* [What to produce]
Copy the lines of the listing below word for word, from the one holding "Task: Click the blue close slider button" through the one holding "click(x=52, y=56)", including both of those lines.

[Records from a dataset]
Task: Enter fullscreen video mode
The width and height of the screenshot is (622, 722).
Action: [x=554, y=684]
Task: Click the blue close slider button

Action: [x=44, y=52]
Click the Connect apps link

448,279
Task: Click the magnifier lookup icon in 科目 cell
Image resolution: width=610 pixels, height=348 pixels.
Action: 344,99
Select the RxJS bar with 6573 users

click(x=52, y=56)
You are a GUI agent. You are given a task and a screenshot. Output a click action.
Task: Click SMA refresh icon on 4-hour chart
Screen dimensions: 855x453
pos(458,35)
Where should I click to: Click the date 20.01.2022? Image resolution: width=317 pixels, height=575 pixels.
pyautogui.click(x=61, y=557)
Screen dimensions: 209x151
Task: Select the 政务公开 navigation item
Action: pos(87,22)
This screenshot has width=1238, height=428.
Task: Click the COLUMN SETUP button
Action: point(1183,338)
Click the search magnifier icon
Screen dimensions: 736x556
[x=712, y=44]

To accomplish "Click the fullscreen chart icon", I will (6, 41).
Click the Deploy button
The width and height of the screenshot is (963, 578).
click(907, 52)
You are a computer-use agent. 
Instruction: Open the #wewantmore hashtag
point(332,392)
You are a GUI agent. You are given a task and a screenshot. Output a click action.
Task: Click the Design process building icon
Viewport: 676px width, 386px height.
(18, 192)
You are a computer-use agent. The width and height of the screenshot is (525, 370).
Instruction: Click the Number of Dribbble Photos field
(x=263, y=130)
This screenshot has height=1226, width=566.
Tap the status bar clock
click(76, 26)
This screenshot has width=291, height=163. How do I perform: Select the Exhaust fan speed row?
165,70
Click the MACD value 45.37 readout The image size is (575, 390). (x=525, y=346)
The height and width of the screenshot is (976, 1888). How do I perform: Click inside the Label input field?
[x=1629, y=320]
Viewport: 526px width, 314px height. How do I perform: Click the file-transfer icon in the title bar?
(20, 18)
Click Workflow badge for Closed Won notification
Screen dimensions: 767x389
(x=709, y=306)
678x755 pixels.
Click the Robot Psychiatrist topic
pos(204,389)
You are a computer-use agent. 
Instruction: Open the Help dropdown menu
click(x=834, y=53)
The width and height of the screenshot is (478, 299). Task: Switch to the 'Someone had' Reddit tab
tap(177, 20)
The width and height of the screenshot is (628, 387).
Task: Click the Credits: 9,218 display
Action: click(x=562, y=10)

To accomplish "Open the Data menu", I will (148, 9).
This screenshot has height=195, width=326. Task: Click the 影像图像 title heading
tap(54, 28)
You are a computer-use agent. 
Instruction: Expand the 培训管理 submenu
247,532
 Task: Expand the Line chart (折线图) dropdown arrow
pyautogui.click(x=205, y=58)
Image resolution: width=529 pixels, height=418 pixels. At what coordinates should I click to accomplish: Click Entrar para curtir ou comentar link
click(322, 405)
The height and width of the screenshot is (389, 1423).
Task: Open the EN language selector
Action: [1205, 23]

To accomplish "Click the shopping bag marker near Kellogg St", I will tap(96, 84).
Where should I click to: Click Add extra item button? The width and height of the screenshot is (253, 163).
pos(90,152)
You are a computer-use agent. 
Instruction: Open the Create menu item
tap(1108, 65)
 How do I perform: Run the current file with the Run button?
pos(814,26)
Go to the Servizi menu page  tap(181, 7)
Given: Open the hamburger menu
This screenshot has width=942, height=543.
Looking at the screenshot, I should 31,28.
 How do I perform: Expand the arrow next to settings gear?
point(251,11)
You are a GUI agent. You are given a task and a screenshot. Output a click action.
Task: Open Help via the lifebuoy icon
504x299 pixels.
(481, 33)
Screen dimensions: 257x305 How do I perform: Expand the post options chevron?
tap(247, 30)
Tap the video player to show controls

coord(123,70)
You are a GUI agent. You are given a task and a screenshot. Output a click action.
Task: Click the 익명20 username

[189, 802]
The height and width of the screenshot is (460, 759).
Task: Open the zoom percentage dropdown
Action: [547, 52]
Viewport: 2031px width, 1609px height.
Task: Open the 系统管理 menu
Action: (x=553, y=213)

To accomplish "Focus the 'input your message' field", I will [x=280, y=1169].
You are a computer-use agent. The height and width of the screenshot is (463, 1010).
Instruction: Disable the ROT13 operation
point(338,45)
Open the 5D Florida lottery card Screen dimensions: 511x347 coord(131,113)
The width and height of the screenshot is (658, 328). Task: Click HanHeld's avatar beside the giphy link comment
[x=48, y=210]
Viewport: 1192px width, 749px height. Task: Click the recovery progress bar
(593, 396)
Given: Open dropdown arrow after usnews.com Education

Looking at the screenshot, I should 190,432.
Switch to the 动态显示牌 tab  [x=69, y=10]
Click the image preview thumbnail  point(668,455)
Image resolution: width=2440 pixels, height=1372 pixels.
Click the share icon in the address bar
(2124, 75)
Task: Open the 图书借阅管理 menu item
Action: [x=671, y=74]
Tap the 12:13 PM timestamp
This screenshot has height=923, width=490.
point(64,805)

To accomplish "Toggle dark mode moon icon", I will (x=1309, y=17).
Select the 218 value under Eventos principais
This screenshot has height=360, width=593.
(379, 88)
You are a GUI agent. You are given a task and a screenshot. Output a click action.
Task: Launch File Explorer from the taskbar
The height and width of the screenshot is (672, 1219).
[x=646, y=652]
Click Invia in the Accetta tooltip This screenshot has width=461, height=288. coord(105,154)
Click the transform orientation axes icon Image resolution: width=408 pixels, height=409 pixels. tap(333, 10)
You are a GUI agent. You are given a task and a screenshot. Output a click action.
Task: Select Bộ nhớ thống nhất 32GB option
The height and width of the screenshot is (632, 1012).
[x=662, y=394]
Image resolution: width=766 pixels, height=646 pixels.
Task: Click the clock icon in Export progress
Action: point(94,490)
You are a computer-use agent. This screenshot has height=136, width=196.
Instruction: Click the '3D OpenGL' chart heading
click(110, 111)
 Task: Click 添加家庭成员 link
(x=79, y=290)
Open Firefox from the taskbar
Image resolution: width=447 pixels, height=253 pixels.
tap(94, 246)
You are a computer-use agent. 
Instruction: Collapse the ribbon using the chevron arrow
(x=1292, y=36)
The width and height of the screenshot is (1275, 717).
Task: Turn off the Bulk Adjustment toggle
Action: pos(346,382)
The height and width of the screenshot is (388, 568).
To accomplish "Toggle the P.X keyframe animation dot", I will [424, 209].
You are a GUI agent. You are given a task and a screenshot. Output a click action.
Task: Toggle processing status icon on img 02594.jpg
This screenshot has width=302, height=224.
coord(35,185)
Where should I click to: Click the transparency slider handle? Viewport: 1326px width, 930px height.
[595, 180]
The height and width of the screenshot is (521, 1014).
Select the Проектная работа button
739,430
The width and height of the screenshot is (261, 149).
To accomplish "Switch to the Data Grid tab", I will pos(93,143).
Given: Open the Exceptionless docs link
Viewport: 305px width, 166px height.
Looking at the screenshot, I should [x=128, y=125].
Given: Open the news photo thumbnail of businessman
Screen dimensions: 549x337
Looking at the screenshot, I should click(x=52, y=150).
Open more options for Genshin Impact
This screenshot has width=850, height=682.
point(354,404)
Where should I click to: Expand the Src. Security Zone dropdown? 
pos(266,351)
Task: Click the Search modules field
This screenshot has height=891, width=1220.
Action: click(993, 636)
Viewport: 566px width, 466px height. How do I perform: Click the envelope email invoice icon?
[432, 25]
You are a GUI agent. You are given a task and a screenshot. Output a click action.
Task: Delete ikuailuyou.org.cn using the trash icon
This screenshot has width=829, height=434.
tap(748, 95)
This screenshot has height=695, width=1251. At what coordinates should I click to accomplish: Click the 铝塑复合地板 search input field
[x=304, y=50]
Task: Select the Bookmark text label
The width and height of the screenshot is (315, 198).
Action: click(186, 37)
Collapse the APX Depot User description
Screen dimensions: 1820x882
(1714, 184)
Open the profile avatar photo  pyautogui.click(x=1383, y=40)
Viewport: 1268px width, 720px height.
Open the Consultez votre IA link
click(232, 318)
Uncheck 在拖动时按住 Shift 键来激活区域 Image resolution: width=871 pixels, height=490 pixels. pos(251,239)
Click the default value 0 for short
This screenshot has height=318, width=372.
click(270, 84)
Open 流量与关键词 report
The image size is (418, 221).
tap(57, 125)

* [The reply]
Task: Click the blue close slider button

Action: [x=44, y=52]
Click the Connect apps link

448,279
Task: Click the magnifier lookup icon in 科目 cell
Image resolution: width=610 pixels, height=348 pixels.
Action: 344,99
Select the RxJS bar with 6573 users

click(x=52, y=56)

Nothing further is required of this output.